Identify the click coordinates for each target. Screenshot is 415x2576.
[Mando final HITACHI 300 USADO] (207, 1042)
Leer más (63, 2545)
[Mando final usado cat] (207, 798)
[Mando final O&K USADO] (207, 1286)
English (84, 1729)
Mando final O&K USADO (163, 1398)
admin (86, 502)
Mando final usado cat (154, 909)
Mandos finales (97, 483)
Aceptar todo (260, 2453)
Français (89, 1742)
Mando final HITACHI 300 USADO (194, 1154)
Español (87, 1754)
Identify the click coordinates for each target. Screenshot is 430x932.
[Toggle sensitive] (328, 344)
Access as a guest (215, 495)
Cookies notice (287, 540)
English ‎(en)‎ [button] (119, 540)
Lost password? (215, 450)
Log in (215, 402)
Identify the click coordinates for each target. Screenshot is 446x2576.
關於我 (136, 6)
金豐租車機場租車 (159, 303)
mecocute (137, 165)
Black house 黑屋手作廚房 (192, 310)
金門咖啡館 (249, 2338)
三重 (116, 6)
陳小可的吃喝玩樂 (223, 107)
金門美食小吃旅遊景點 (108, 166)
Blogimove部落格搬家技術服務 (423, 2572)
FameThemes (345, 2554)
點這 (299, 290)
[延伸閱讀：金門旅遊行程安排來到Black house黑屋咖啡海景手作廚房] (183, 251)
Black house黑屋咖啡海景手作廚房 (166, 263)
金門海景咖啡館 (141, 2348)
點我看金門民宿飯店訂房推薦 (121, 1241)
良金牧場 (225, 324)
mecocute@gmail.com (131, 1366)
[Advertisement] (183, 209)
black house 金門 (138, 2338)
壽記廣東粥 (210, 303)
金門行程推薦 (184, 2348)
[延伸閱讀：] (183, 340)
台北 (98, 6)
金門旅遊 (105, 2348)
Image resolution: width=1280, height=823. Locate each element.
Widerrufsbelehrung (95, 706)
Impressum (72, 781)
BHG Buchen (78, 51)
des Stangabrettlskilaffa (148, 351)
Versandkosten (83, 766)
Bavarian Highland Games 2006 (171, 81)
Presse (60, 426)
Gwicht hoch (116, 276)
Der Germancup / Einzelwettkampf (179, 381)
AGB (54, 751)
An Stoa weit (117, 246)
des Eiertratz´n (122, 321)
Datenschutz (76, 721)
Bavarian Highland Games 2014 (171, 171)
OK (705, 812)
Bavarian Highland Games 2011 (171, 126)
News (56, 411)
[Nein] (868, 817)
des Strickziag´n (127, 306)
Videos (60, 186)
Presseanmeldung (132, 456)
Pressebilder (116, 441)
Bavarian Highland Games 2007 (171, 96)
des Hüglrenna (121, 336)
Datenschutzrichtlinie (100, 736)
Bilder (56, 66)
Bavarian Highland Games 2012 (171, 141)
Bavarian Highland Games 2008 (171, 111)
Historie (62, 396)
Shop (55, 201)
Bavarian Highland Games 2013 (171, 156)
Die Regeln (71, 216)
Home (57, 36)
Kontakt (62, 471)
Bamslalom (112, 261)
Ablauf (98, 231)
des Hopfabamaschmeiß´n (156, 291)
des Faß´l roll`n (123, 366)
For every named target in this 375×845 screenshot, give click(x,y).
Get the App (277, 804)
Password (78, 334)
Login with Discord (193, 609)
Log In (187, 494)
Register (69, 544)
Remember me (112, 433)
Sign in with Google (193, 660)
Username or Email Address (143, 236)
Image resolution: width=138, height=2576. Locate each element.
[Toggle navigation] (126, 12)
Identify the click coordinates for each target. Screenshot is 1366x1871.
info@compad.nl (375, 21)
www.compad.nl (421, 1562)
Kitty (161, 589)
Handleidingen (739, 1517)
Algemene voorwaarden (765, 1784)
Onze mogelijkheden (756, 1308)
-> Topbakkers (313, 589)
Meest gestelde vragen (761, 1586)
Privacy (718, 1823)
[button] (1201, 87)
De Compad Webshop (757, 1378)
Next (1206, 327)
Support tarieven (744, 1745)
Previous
***
== Work to complete ==
Look over the listing. Pull out every line with the string "Toggle" in it.

== Your response ==
[Toggle sensitive] (328, 344)
[Toggle navigation] (126, 12)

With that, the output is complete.